Figure 4.  Alignment of approximately 100 bp of CCU23 with representative Nitrospira sequences.  The 27f forward primer sequence and restriction enzyme sites are outlined.  Cleavage with BssHII produces a unique fluorescent fragment of 35 bp diagnostic for CCU23 and closely related Nitrospira.  HhaI produces a pair of fragments of 37 and 39 bp when cleaved at the same site.  Asterisks represent 5' fluorescent label on terminal restriction fragments.  Source: @qiyi.





**Results and Discussion**

*qRT-PCR data*

​Saturated clastic sediments and other moist deposits were shown to contain eubacterial 16S SSU-DNA genes in cave sediment DNA at levels from <1 to over 5000 ng of environmental DNA per g of sediment.  Dry sediments tested were below qRT-PCR detection levels, suggesting bacteria were either never present or DNA was not preserved over time.

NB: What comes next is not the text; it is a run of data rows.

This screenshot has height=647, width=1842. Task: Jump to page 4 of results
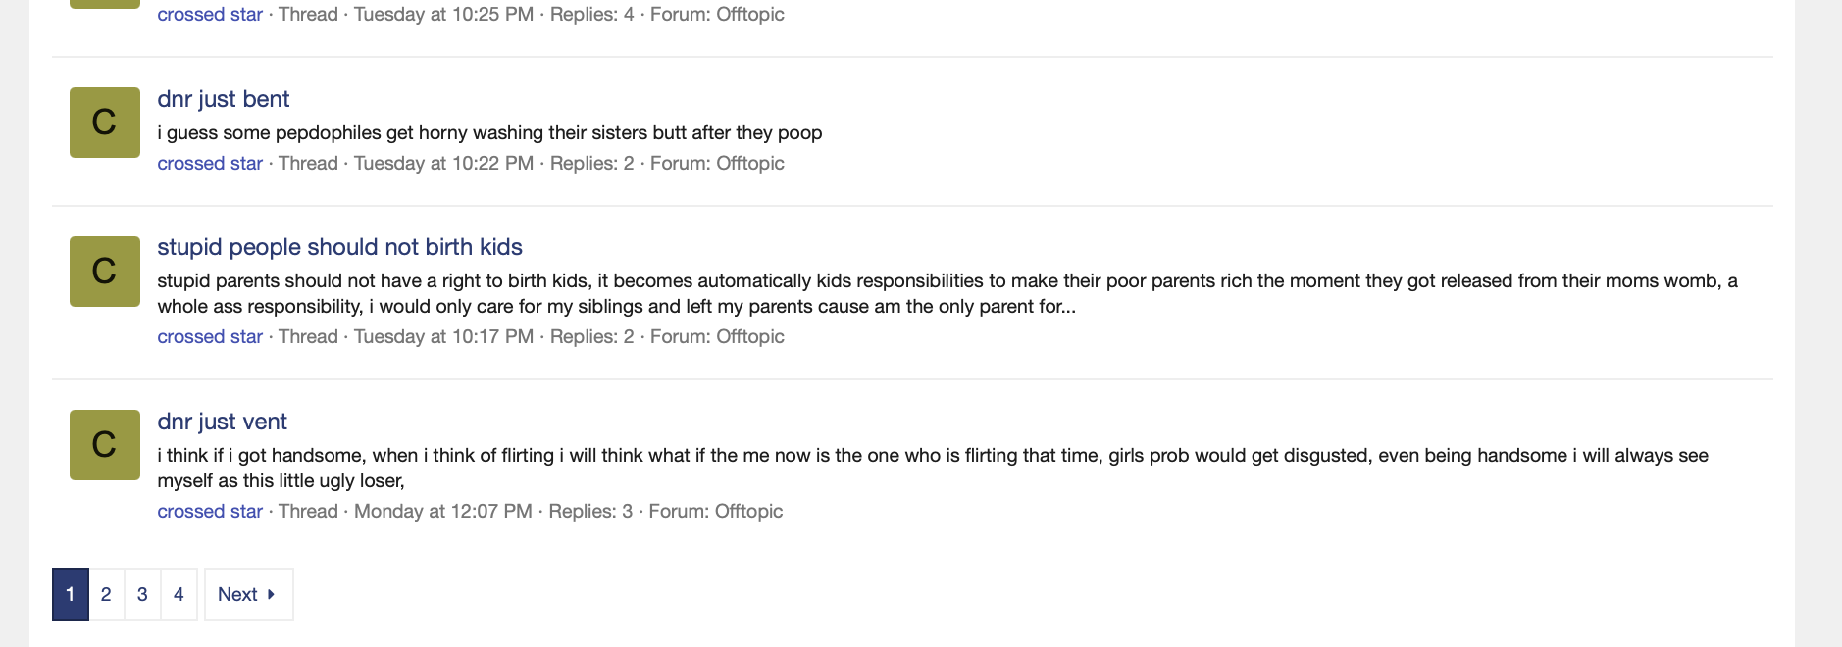[x=179, y=594]
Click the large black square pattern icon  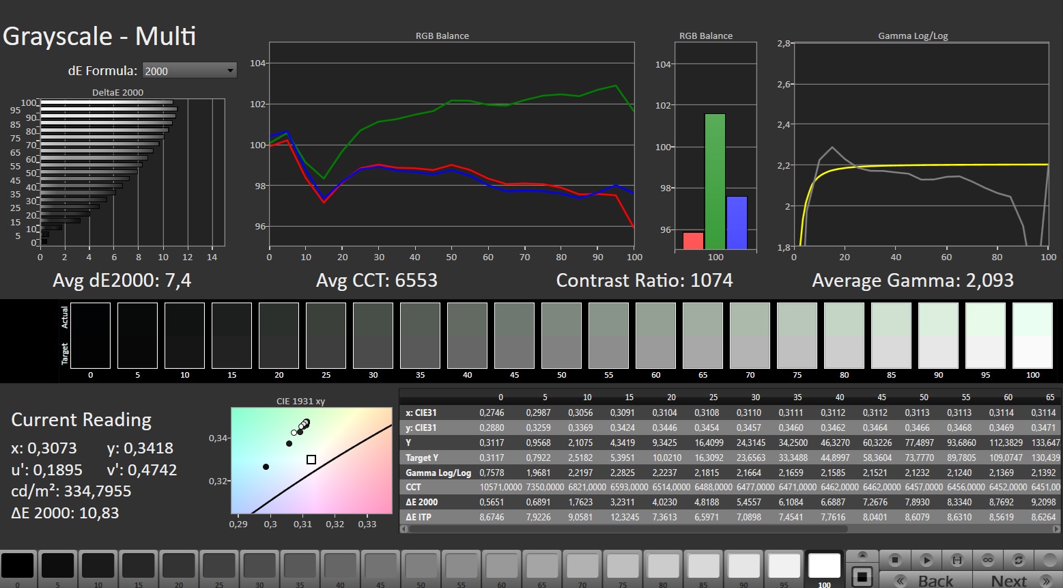(862, 576)

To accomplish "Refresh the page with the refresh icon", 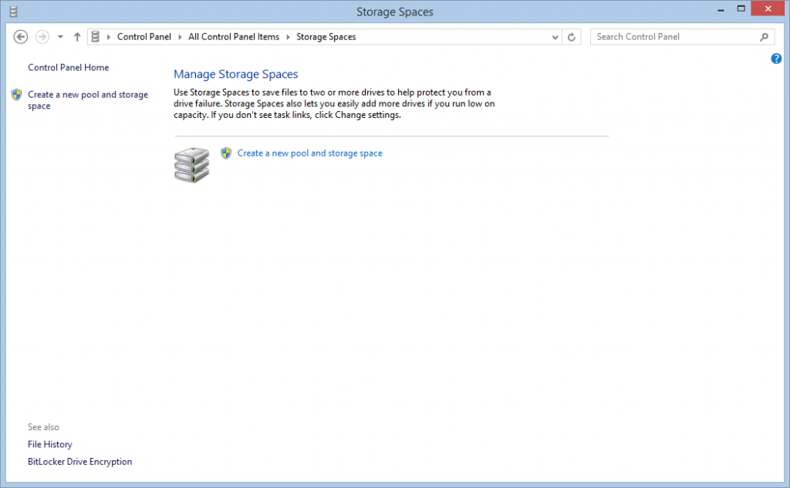I will (x=572, y=36).
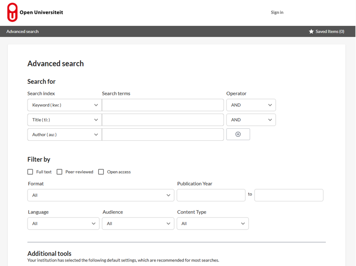Click the Keyword search terms field
This screenshot has height=266, width=356.
coord(163,105)
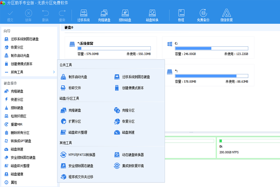Open 微信恢复 from the toolbar
280x187 pixels.
[x=226, y=15]
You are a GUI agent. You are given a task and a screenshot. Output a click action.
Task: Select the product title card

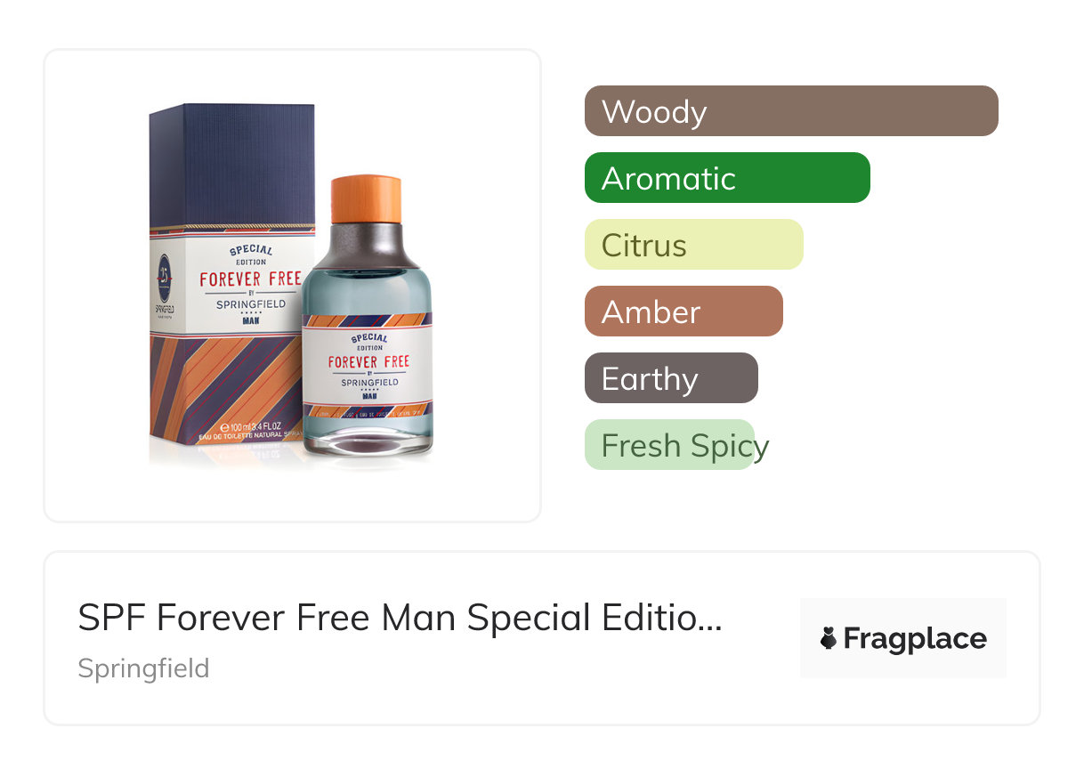(x=542, y=638)
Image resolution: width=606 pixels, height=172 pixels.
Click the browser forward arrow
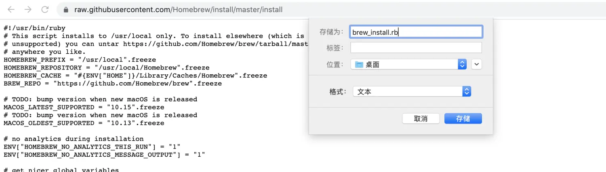(28, 9)
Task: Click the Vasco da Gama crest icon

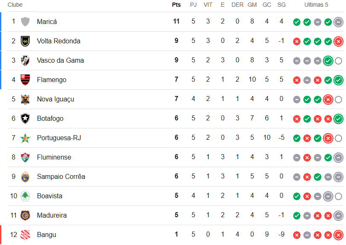Action: [25, 60]
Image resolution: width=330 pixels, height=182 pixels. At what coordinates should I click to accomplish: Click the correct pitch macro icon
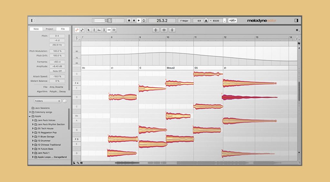click(156, 30)
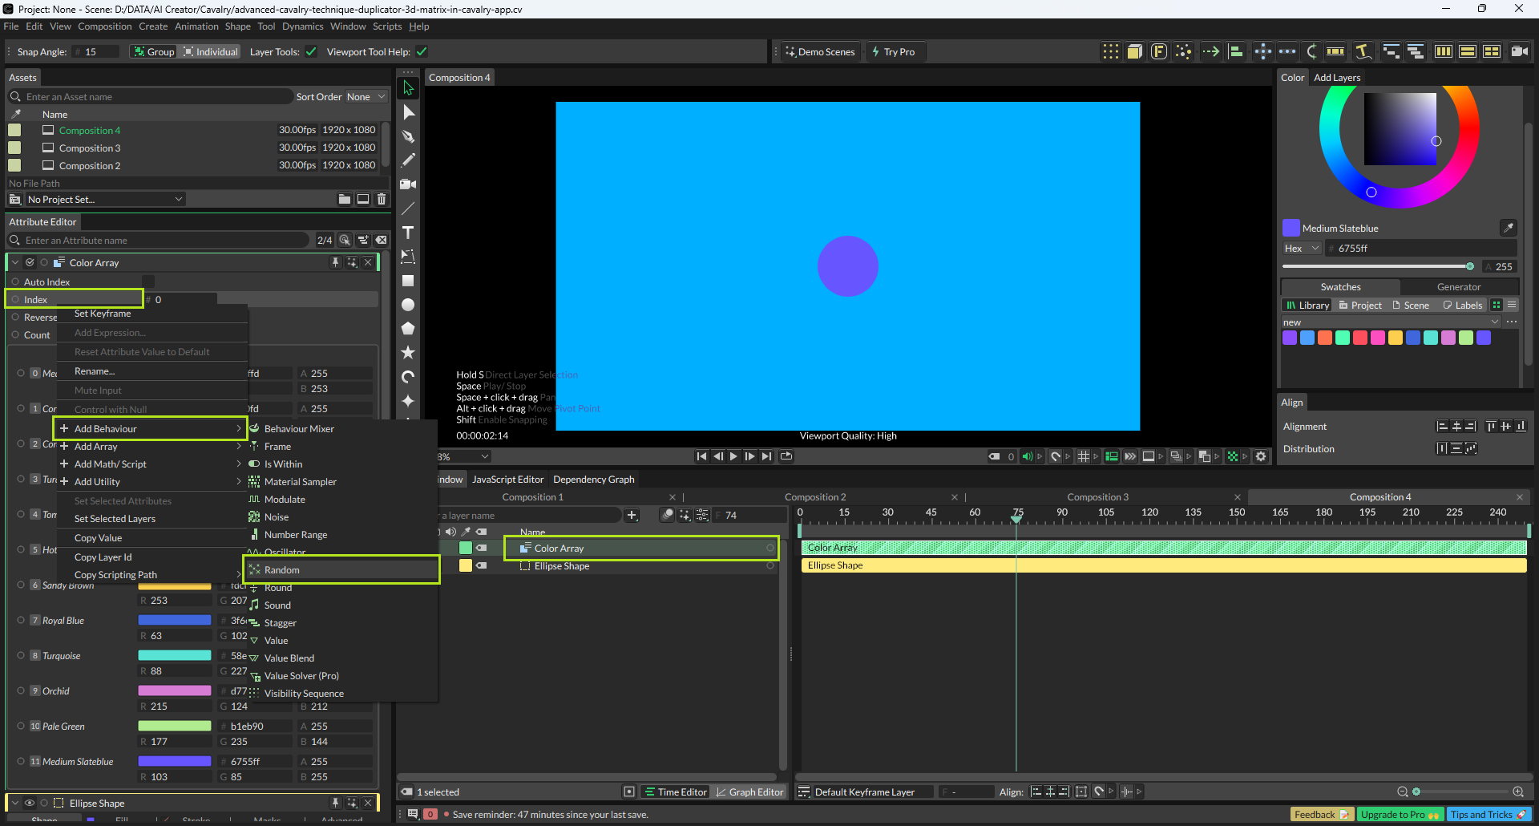This screenshot has width=1539, height=826.
Task: Pick the Pen tool icon
Action: point(408,136)
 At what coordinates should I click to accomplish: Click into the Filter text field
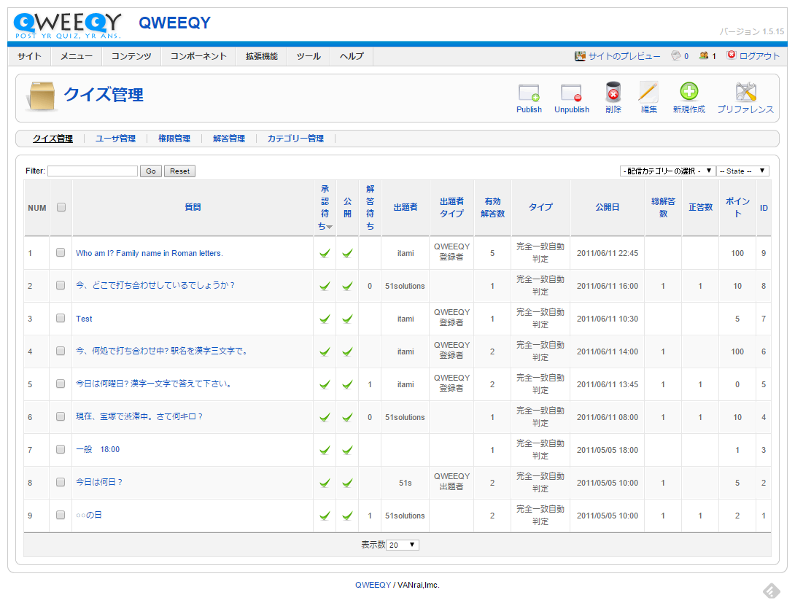pos(93,171)
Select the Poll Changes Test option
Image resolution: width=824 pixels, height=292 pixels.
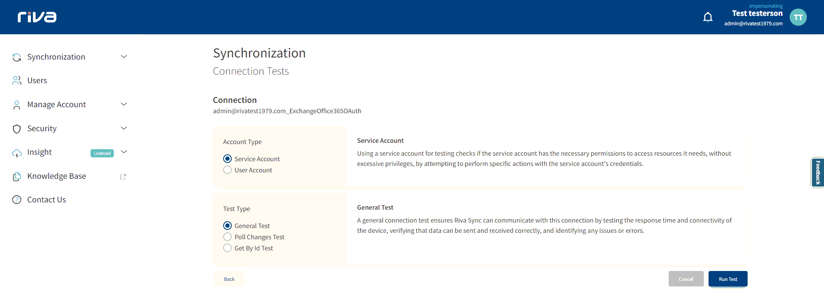click(227, 237)
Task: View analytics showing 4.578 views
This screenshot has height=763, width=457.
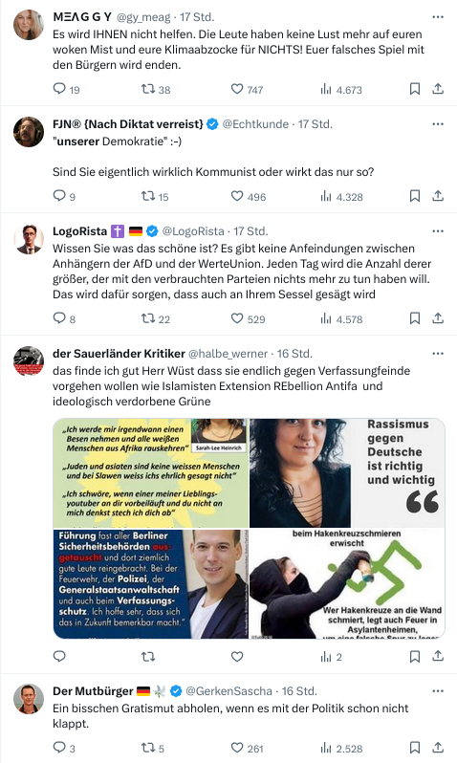Action: tap(341, 319)
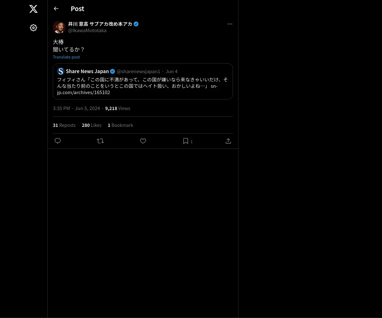This screenshot has height=318, width=382.
Task: Open the author's profile avatar
Action: (59, 27)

​Limitations to the technique derive from the fact that all bacteria do not amplify with the same efficiency with universal bacterial primers in PCR reactions, and the results may reflect some disparity for sequences contributed by species with higher or lower abundance in the actual setting.  Nevertheless, this quantitative data can be used for general comparisons of nonspecific bacterial density in sediments.​



​Highest normalized concentrations of eubacterial DNA were measured at Charon’s Cascade in the historic section of Mammoth Cave.  The site receives much input from upstream tributaries and empties into River Styx, and it is subject to periodic backflooding from the Green River that results in a rich sandy deposit of clastic sediment punctuated by a waterfall approximately 10 m in height creating a permanent pool at its base (Vaughn 1998, Vaughn et al. 1998).  Three samples collected around Charon’s Cascade (MCCC1, MCCC2, and MCCC3) contained 3480, 5507, and 763 ng bacterial DNA per gram of sediment, respectively.  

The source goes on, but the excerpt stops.